(Collection entries)
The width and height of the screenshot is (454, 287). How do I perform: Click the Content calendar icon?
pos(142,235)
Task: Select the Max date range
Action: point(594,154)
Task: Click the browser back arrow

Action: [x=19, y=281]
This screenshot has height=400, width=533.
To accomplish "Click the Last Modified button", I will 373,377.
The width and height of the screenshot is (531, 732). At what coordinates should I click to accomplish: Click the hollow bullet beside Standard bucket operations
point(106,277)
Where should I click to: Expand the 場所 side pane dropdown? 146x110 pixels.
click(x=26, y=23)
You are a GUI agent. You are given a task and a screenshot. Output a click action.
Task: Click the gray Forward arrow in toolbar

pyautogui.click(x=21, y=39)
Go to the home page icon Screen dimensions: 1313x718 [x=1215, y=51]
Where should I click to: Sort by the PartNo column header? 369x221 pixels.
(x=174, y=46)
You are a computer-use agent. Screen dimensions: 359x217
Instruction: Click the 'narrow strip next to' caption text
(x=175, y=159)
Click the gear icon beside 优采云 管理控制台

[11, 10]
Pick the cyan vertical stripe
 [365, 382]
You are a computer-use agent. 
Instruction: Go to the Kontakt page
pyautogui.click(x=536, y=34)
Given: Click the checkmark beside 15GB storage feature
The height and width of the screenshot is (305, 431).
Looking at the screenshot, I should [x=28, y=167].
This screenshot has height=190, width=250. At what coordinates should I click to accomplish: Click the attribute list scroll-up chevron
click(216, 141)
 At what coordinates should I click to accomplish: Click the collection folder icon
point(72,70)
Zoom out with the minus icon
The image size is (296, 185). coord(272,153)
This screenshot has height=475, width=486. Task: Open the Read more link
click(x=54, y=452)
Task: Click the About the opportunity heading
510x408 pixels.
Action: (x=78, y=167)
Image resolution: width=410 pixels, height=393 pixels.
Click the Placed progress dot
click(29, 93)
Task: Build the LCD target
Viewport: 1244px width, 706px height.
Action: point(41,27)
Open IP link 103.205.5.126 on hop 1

Task: Through the last line of the entries above, beginning at the line containing "510x408 pixels.", transcribe each line exactly, both ends included and nothing more.

Task output:
510x408 pixels.
Action: (x=78, y=167)
Image resolution: width=410 pixels, height=393 pixels.
Click the Placed progress dot
click(29, 93)
Task: Build the LCD target
Viewport: 1244px width, 706px height.
Action: point(41,27)
Open IP link 103.205.5.126 on hop 1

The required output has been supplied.